Athens: where to stay, what to skip and why it is better than you expect

Athens is the most underrated capital in southern Europe. The Acropolis is only the beginning — Monastiraki, Psyrri and Koukaki are where the city reveals what it actually is.

7 min read

Athens has a reputation problem that bears no relation to the actual experience of being there. For most of the last decade the city was understood primarily as a chaotic transit stop en route to the islands. Neither that framing nor the older one — a city best known for a financial crisis — reflects what Athens actually is: a Mediterranean capital with 3,000 years of architectural layering, one of the great street food and restaurant cultures in Europe, an urban nightlife scene that does not begin until midnight, and hotel prices that feel almost implausibly reasonable by Western European standards.

The Acropolis and its immediate context deserve everything said about them. The Parthenon at sunrise — book the first-entry slot at 8am — is one of the most awe-inspiring sights in the world, and the New Acropolis Museum below it is among the best-designed archaeological museums in Europe. Where most guides go wrong is treating this as the beginning and end of Athens, when the more interesting question is what the neighbourhood around it looks like once you step off the tourist circuit.

Monastiraki and Psyrri, the interconnected neighbourhoods below the Acropolis, are the city's most energy-dense areas.

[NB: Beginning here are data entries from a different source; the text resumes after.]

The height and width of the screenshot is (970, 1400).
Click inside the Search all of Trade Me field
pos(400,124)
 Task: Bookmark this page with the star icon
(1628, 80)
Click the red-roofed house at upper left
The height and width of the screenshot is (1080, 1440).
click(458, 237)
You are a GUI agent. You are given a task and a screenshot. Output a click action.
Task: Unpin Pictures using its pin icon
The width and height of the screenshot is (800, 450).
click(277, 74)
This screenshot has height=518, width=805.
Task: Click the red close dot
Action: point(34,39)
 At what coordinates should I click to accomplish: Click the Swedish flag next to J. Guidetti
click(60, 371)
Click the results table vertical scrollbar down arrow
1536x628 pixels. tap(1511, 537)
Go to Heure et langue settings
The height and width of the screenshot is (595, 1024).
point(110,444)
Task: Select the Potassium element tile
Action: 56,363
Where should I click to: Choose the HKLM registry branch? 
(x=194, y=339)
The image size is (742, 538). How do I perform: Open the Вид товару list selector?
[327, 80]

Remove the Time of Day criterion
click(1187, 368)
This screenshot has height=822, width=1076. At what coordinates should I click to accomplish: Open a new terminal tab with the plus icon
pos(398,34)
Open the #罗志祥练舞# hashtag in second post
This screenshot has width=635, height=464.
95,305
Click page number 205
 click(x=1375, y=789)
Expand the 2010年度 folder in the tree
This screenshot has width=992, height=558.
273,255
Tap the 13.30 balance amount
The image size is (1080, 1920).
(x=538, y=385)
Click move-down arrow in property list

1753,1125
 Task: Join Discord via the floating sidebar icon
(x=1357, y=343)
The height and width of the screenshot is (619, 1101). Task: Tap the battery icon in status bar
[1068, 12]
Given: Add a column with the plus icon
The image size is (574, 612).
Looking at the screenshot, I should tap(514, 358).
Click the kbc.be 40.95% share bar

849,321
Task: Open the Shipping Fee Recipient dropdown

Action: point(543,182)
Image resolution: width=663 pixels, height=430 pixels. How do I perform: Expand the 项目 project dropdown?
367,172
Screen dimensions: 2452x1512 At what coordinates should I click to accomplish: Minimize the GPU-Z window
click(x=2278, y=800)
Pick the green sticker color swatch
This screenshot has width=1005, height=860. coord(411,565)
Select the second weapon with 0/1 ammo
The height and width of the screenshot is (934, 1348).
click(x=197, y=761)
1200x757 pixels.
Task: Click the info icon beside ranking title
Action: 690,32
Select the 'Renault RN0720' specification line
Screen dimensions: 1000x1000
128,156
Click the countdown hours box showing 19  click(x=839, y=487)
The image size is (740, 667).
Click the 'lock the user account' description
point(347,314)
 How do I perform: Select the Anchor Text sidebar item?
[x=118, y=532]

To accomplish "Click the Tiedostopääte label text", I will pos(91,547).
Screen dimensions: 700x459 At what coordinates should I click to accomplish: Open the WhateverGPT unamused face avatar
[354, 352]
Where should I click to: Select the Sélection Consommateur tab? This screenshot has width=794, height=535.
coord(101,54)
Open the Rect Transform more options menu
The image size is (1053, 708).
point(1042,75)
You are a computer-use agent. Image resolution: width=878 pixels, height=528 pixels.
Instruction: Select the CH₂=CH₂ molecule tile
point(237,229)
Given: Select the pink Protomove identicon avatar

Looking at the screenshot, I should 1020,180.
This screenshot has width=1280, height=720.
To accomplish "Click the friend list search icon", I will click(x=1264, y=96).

The Monastiraki flea market — sprawling, disorganised and genuinely interesting — takes up several blocks every day and expands dramatically on Sundays. The squares and side streets of Psyrri, which begin where the tourist circuit ends, are full of bars and restaurants that function as genuine neighbourhood businesses rather than tourist infrastructure. The rooftop bars of Monastiraki with direct Acropolis views are a specific experience worth prioritising at sunset. Plaka, the neighbourhood directly beneath the Acropolis walls, is beautiful and architecturally significant but heavily touristed — the restaurants are priced accordingly.

Koukaki, south of the Acropolis, has emerged in the past five years as the neighbourhood most worth paying attention to. The area around Veikou Street is concentrated with independent coffee shops, natural wine bars and small restaurants serving contemporary Greek cooking rather than the tourist-menu version. Hotel options here tend toward well-designed boutique properties at prices 20–30% lower than equivalents in Monastiraki. The Acropolis is a fifteen-minute walk. The neighbourhood has the quality that marks cities at the right stage of their development: genuinely good without knowing how good it is.

Athens works best as a three-to-four-night base before or after island travel. The combination of city days — Acropolis, Ancient Agora, National Archaeological Museum, afternoon ouzo in Psyrri — with island time is one of the most satisfying itinerary structures in European travel. The city is also well-connected to the islands: the port of Piraeus is 45 minutes by metro, with frequent ferries to Santorini, Mykonos, Paros and most of the Cyclades. The practical case for spending real time in Athens rather than rushing to the ferries has never been stronger.